Cathcart is now formally intoxicated, has been wilting into uneasy sleep over his empty plate for the duration of Korn's declaration, but now perks up and appears immensely gratified. "You love me."

In the near-crash, their plane had rolled violently to one side and when Cathcart’s left eye had been introduced to a bulkhead he had bit his lip; blood had spurted weightless through the air and spattered Korn’s glasses. Their being swallowed by the sea, very shortly, had seemed inevitable, but Korn’s first impulse had not been to acknowledge his own impending death. He had found that instead he’d resigned himself, in seconds, to in the near future dragging Cathcart to a life vest or a buoyant piece of debris to cling to, as the two of them were tossed by massive waves and battered with water. He had seen their path to land, a circuitous dashed line as on a map of combat operations, looping back in on itself occasionally, buffeted by subsurface currents, dragged this way and that by undertow. But with a destination.

Korn coughs, affirms this. "I love you."

Cathcart closes his eyes and nods. "Suspected as much." The crucial thing.

“Sirs? I have someone here that I think you really ought to see.” Danby again. The colonels groan in unison; Korn, raising his eyes to the heavens, or the water-stained ceiling, in mock supplication—deliver him from Danby—finds his small pleasure to take this second time in the fact that the major’s bedroom is directly below Cathcart’s in the building, and thus Danby is privy to and likely has been kept awake by their congress.

Thus fortified, Korn stalks across the room and unlocks the door. “Come in, Danby.”

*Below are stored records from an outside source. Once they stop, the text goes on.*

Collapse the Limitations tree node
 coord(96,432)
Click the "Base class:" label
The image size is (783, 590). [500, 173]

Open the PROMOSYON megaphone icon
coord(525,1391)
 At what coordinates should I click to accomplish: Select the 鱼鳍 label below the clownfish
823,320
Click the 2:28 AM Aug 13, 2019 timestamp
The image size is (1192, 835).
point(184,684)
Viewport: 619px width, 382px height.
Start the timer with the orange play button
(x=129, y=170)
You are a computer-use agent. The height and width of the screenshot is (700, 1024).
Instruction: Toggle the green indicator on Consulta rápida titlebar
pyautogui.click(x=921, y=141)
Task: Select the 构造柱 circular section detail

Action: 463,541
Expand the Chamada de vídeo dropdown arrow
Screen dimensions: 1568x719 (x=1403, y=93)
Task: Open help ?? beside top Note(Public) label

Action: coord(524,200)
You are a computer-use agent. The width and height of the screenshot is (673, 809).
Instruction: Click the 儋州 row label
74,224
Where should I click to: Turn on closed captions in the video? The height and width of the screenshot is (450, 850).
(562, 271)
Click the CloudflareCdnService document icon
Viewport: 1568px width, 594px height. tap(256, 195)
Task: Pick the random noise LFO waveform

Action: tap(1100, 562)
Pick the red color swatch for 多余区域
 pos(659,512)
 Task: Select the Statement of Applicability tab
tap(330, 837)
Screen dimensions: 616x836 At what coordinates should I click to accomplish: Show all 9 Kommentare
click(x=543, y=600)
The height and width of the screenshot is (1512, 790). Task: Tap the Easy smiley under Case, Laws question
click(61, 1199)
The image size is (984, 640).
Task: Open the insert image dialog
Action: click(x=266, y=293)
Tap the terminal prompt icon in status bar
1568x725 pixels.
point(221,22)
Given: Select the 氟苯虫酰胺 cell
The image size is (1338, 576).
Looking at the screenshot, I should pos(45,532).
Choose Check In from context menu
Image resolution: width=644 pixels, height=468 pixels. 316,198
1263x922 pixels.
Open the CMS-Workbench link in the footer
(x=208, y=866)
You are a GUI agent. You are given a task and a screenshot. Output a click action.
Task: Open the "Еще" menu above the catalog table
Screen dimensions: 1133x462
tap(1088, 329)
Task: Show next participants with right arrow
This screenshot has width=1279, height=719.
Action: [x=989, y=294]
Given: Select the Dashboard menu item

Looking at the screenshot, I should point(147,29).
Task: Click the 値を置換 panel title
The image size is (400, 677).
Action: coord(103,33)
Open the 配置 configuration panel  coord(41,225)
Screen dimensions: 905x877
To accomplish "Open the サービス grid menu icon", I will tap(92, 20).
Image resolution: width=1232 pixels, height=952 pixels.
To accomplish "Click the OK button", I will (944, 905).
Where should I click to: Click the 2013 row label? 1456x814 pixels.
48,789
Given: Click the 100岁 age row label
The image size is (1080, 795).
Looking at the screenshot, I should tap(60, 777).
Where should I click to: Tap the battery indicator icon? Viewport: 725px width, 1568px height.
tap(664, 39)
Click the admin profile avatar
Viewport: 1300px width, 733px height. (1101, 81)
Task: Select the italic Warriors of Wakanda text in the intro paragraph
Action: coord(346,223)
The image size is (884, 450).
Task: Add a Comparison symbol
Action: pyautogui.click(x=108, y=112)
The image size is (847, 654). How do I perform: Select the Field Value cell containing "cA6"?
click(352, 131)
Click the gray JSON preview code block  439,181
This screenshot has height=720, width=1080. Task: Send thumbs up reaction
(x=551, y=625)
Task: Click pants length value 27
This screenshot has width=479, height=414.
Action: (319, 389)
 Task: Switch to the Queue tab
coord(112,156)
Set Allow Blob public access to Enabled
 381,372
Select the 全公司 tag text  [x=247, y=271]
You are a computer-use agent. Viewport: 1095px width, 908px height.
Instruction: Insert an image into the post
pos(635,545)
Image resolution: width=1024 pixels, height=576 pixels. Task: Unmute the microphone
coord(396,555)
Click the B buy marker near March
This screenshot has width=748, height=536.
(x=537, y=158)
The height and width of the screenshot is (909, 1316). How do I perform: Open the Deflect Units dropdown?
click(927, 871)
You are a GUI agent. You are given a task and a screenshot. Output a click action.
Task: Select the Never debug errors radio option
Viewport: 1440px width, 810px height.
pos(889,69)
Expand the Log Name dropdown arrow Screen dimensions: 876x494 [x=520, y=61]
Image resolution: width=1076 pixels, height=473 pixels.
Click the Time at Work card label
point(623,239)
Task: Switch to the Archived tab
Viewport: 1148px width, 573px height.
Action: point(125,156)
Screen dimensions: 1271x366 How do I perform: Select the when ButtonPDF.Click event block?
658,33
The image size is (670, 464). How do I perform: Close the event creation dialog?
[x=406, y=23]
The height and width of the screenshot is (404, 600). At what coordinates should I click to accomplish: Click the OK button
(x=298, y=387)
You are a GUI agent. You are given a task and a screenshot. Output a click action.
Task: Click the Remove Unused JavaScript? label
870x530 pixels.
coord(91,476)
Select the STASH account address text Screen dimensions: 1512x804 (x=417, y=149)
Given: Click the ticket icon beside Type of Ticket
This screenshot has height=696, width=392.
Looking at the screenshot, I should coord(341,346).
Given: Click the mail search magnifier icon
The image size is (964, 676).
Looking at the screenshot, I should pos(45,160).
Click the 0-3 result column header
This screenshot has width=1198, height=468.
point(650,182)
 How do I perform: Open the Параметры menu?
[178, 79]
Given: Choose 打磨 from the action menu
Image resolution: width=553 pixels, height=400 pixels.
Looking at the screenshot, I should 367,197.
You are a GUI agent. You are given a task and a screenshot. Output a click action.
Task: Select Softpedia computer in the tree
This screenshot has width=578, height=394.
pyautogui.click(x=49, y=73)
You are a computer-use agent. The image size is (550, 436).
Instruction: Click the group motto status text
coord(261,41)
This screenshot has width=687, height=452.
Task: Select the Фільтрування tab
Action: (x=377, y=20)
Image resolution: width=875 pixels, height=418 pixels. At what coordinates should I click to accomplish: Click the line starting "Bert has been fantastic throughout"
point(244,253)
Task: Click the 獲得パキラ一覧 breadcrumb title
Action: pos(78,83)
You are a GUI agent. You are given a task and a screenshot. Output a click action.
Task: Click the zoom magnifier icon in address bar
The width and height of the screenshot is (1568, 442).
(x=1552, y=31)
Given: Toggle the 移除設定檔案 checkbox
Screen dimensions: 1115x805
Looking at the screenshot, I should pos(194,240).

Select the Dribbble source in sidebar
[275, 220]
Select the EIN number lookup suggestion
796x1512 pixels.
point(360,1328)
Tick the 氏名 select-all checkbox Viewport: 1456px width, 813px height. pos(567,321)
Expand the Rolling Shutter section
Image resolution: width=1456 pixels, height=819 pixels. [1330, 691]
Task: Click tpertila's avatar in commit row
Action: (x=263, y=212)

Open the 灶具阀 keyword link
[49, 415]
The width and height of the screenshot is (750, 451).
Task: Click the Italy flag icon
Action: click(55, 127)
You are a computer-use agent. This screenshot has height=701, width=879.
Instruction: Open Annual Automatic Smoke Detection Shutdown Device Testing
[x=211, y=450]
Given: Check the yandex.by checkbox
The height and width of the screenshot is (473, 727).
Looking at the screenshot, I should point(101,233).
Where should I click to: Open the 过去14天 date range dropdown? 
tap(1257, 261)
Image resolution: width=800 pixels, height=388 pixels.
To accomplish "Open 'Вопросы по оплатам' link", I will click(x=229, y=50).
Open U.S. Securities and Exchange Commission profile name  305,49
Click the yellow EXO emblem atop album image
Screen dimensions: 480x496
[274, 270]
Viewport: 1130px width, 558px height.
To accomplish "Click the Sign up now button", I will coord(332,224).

Bandy-legged Danby appears, takes in the half-eaten cake, the exotic green glass bottle, and the shards of china flatware that litter the floor. Wordlessly, he produces from behind him in the doorframe a little girl, not thirteen, her longish dark hair plastered to her face and neck by the rain—which has saturated her dress, which even now is waterlogging their fine rug.

The girl steps forward, uncowed. “My sister sent me,” she says in clear-voiced, articulate Italian. Cathcart, who knows no more Italian than he needs to order at restaurants, looks to Korn, helplessly, for a translation.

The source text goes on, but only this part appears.